In danger of being caught in a crossfire between their own side and the enemy, the trench-diggers hurriedly pulled back. Smyth told his subordinates to hold their fire but keep in position and await further orders. And there they stayed, on the possible frontline of an impending battle, for a couple of hours. The danger in the air must have spread to the village behind them as Pettigo was deathly quiet – “you could hear a pin drop,” as Smyth put – until the tension snapped with a single gunshot:
This was followed by three or four more single ones. This seemed to be a signal, because the whole place became alive with sound in a few minutes. Bullets were hitting the wall just over our heads and large lumps of lead were dropping on top of us. Our rifles were soon too hot to hold and the air was filled with the smoke and the smell of cordite.
Thankfully, the enemy withdrew before the Volunteers could exhaust their ammunition.
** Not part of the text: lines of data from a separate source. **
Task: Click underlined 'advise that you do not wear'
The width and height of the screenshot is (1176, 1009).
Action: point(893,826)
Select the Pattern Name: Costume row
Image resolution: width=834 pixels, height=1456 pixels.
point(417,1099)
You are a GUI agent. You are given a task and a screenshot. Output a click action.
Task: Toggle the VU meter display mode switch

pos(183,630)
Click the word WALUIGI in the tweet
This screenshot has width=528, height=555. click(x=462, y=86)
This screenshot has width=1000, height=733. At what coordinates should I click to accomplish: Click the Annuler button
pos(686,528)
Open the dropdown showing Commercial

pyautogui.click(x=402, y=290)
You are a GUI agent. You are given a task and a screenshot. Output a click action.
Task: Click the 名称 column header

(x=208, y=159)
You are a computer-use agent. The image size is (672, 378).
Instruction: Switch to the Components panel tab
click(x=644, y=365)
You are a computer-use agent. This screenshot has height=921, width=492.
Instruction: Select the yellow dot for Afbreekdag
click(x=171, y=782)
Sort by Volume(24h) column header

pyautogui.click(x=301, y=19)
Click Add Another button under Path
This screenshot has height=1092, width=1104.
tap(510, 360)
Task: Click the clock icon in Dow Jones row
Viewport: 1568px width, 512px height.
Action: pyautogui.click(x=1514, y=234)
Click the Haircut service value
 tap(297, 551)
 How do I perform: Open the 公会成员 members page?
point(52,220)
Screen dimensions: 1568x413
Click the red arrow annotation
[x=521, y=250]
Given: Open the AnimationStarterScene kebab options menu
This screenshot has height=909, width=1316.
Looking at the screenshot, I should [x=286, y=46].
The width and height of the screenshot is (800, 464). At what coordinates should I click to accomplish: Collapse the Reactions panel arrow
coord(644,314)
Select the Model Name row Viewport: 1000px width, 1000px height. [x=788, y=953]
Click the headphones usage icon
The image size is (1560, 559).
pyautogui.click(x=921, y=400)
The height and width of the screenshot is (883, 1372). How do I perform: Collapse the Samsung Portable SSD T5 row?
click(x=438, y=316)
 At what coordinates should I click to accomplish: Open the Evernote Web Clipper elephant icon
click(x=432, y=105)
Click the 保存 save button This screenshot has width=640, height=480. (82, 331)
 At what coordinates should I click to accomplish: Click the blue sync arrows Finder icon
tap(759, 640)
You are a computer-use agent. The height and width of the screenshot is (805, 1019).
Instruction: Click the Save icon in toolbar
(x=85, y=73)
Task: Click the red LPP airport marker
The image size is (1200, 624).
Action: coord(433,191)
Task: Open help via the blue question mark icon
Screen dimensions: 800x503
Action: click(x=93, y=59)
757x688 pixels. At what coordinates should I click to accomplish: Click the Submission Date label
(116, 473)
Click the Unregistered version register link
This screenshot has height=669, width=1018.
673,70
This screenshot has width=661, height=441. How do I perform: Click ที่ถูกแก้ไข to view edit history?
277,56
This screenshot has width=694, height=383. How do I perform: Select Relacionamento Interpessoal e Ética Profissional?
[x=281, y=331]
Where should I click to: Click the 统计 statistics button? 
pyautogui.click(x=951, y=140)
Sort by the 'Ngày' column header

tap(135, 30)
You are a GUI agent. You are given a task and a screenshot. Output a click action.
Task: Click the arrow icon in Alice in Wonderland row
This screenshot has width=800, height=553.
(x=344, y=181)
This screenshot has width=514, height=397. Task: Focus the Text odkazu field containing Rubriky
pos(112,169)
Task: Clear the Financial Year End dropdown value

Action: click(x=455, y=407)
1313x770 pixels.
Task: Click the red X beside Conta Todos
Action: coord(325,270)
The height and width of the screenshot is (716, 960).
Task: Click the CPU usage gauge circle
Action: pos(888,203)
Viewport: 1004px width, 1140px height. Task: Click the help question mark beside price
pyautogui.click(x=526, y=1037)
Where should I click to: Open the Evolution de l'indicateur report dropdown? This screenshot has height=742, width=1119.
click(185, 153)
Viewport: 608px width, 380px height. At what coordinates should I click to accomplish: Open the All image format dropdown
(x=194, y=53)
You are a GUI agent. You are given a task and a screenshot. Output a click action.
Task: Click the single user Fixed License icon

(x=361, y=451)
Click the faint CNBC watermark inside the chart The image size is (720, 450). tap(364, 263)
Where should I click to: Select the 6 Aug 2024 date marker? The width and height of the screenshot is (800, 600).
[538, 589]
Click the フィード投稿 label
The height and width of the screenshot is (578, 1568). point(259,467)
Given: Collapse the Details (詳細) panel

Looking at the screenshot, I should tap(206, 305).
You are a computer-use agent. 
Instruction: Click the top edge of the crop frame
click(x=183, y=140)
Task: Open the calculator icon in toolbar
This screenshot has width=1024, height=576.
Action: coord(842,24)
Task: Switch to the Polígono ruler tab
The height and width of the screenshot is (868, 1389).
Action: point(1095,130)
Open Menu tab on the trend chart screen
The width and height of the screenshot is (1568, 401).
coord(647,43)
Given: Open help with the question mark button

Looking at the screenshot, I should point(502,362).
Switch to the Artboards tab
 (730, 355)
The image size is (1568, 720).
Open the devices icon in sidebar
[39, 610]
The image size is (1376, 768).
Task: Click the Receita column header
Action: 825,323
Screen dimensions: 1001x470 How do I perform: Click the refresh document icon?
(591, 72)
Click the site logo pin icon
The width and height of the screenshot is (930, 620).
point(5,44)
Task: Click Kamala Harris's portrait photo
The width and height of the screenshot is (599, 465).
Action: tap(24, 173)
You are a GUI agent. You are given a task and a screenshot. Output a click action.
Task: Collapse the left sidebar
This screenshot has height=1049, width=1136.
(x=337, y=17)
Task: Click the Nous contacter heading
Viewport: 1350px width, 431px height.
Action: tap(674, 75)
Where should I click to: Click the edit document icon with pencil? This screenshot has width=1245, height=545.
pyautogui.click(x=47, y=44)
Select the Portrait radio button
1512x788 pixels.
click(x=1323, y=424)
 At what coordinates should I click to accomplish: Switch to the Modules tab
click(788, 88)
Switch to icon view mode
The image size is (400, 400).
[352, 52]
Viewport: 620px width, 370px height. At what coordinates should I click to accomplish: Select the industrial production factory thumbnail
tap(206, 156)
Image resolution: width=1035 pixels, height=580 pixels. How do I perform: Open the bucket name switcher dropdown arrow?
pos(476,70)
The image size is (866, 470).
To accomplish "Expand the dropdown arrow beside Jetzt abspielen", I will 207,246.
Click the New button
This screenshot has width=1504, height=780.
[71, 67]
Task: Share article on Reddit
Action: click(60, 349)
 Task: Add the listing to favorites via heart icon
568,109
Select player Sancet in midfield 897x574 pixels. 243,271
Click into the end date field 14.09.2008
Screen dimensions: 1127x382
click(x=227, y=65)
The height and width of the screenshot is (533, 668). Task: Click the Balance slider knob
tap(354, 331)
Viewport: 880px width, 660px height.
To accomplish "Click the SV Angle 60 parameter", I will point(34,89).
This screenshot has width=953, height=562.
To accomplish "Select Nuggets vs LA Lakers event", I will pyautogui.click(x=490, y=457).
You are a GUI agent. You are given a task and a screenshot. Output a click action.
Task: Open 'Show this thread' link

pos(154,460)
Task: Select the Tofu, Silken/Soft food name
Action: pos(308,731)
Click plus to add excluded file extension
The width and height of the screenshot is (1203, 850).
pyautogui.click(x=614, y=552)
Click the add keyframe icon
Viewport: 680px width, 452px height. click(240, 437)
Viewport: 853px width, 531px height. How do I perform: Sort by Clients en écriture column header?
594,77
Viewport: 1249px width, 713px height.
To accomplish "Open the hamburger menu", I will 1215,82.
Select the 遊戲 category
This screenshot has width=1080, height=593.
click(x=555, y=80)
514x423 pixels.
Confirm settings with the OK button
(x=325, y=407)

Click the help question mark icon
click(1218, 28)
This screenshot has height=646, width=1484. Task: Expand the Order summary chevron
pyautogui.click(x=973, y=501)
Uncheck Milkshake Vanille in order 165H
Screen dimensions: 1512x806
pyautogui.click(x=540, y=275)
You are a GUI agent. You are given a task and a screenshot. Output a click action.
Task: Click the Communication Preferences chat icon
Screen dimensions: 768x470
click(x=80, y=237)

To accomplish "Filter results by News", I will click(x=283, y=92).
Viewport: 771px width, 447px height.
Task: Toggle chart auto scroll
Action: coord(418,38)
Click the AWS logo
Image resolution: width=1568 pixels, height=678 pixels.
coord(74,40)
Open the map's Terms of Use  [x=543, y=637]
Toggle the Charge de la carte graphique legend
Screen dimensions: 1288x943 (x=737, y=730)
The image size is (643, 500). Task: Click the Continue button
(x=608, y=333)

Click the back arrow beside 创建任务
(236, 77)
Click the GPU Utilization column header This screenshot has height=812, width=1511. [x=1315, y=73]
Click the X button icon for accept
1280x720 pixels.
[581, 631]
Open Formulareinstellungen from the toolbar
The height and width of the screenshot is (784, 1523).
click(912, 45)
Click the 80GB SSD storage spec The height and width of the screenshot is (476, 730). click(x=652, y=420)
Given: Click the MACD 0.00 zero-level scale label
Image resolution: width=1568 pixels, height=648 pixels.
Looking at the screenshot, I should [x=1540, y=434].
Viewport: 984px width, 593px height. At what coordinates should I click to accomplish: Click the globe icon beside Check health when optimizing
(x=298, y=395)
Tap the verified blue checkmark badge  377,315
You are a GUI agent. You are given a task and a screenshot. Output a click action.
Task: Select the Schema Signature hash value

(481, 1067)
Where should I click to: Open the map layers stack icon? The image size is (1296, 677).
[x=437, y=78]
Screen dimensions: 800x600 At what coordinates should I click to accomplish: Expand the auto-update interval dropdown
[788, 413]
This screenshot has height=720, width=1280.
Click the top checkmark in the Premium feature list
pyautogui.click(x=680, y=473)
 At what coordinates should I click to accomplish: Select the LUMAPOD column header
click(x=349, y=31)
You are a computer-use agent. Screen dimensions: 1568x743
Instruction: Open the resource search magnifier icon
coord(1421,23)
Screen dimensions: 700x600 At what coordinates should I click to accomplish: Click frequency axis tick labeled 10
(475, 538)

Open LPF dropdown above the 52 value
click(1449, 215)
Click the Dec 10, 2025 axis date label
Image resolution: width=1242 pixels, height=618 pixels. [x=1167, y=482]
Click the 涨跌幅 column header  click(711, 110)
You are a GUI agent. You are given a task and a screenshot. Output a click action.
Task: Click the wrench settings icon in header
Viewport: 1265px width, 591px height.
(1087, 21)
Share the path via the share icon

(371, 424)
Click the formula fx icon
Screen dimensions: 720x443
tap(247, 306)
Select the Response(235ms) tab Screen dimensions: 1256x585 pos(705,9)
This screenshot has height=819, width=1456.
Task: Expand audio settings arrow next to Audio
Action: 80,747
Even then there was no respite, with the Irishmen fixed at their posts throughout the night until the Monday morning of the 29th May. Relieved of duty at 7 am, the IRA men trudged through Pettigo in twos and threes – not that the fighting refused to let them be, as Smyth found out almost to his cost:
Danny Gallagher and I were crossing the street when one of the enemy had a shot at us. The bullet hit the road just in front of us. We lay flat on the street and one of our fellows who saw the thing happening got a Thompson gun and let this sniper have a couple of bursts. We didn’t hear from him again.
Some food and a few hours of overdue sleep later, the men gathered at the old barracks, readying themselves for the next round. Monday, however, stayed quiet throughout the day and continued so at night.

Final Push
At daybreak, British forces attacked again. Smyth led a team along the railway line in order to cover the main road into Pettigo. Resistance was evidently strong, for some of the Crown combatants were retreating down the road, allowing the Volunteers a chance to snipe at them. Smyth saw how one of his comrades had fitted his rifle for hurling grenades; although none hit their target, Smyth was impressed at the innovation.
With the assailants beaten back yet again, Pettigo enjoyed a measure of quiet, save for the odd potshot. Two days later, on the 1st June, the British tried again with a frontal assault by twelve Crossley tenders carrying policemen and soldiers. The Volunteers allowed them to near before opening fire at the sight of the proverbial ‘whites of their eyes.’ IRA outposts elsewhere added their firepower, and Smyth guessed the enemy casualties to be severe, though the Crown force gave as good as it got with its machine-guns.
After half an hour, the police and soldiers fell back:
An amusing sequel to this fight was that one of the policemen, for some reason or another, didn’t leave with the rest and after the main party had moved off he started off down the road, running for all he was worth. None of our fellows fired on him, but gave him a hearty cheer.
Despite these successes, the strain was starting to be felt by the defenders of Pettigo, less than a hundred of whom were available in the village at any given time. The British, in contrast, were growing stronger, with more soldiers to be seen on Boa Island, in Lough Erne, from where two incursions were launched over the water, landing two miles down from Pettigo and forcing the Irish to divert manpower to there, as well as to another point in the Letter district, three miles away.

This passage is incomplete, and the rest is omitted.